[Stored data entries]
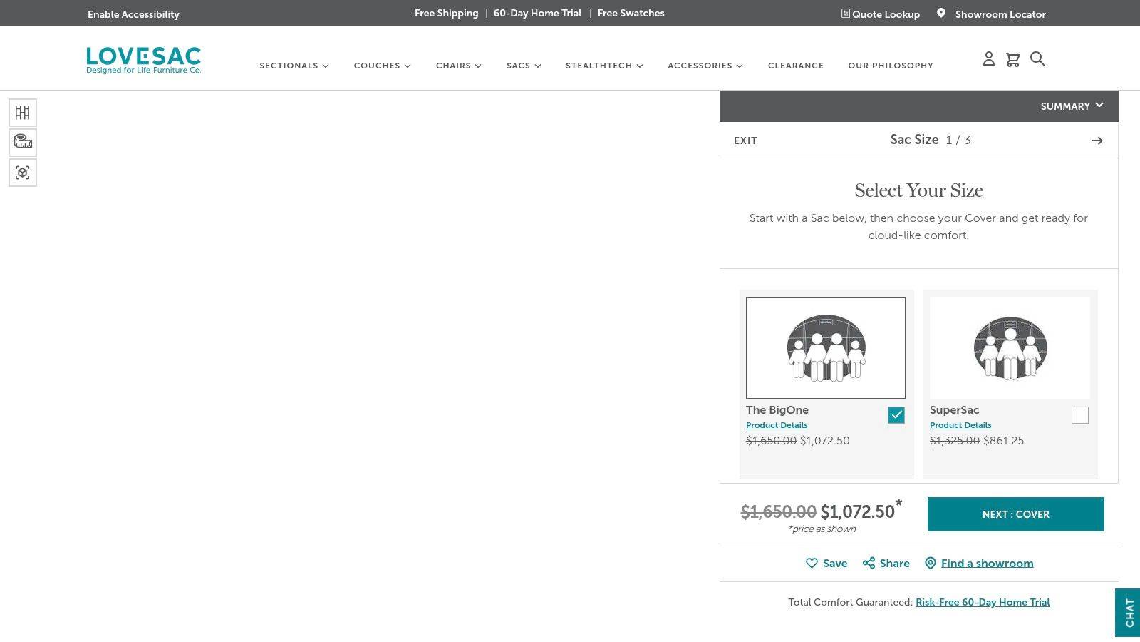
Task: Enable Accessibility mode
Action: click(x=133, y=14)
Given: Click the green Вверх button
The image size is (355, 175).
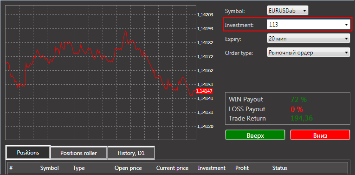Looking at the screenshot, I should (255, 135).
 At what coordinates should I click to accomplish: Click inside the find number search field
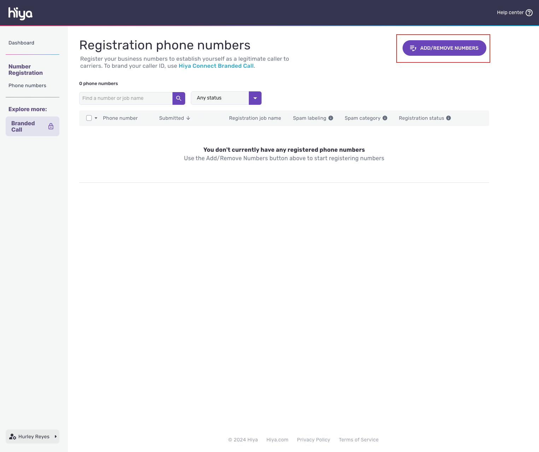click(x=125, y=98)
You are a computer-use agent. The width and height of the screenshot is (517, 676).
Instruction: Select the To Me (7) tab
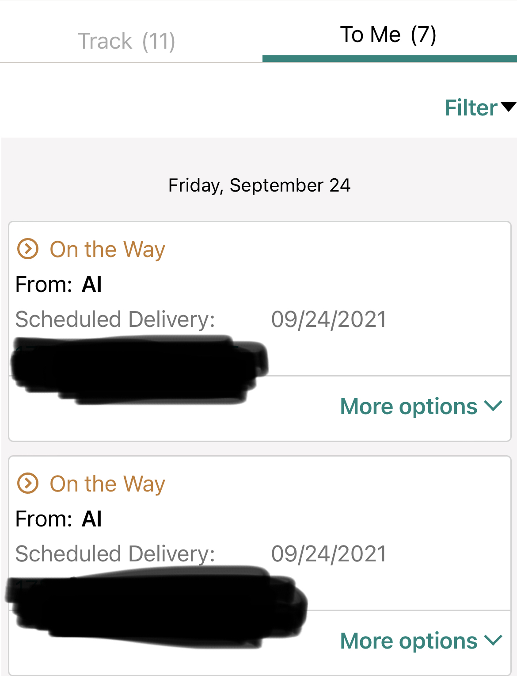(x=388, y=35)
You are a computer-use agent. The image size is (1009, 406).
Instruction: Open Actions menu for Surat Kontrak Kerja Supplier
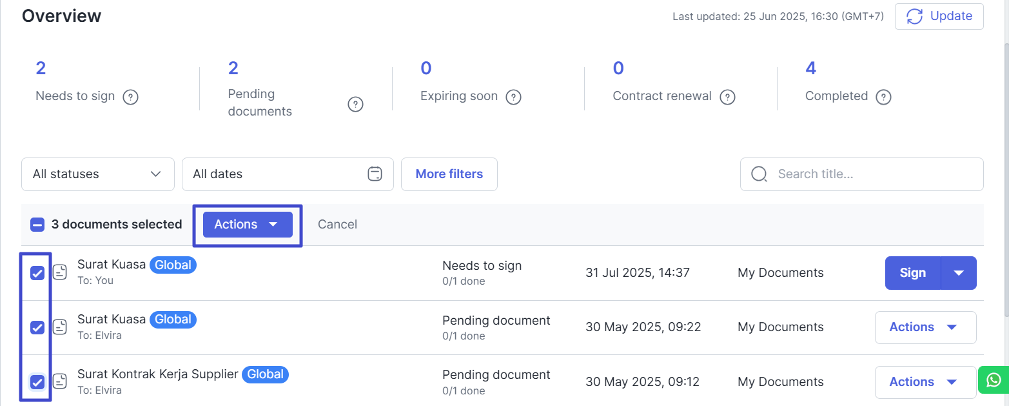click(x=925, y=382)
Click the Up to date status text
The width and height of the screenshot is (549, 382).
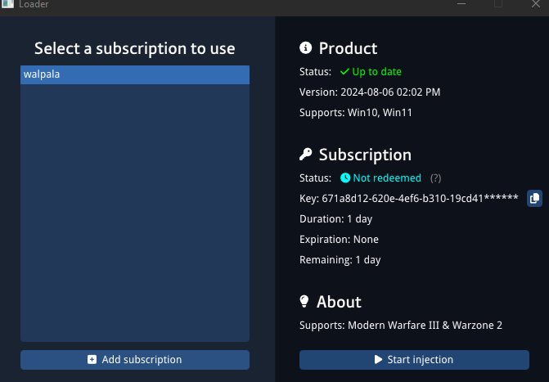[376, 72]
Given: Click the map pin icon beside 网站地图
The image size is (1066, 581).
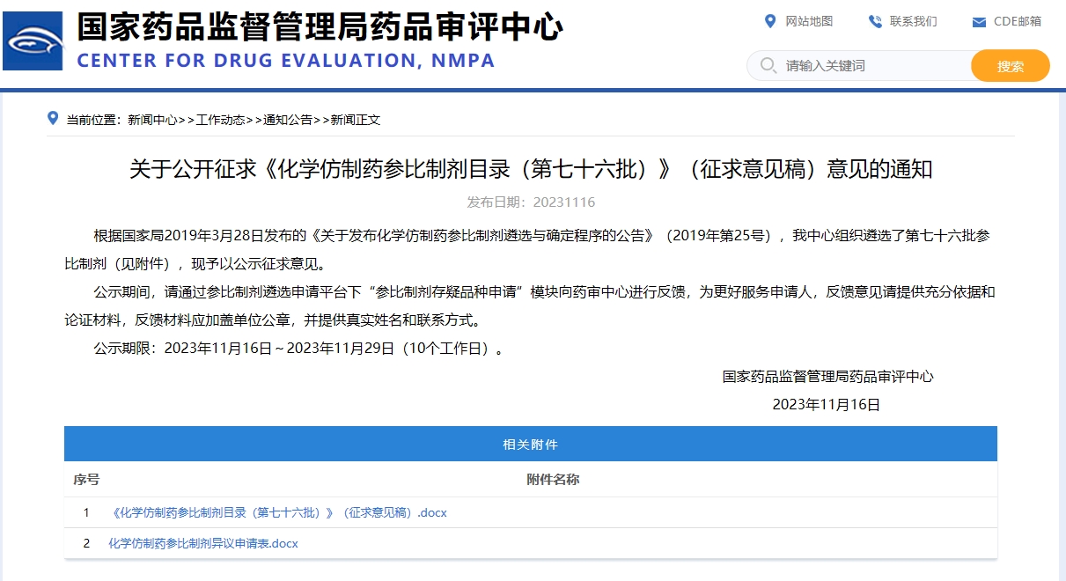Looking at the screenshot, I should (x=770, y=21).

* * *

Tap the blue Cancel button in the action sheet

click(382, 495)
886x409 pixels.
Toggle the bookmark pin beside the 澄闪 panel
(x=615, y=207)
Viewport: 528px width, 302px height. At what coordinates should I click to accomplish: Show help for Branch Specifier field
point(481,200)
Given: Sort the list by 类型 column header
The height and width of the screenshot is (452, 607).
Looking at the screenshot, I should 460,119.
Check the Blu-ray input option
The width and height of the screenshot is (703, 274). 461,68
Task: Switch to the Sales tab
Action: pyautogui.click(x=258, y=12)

◆ Prompt ◆
Which lines in the data hold the string "agent"? Copy each of them.

◆ Answer below ◆
You are a computer-use agent. The width and height of the screenshot is (517, 676).
You are a computer-use agent. The image size is (1009, 406).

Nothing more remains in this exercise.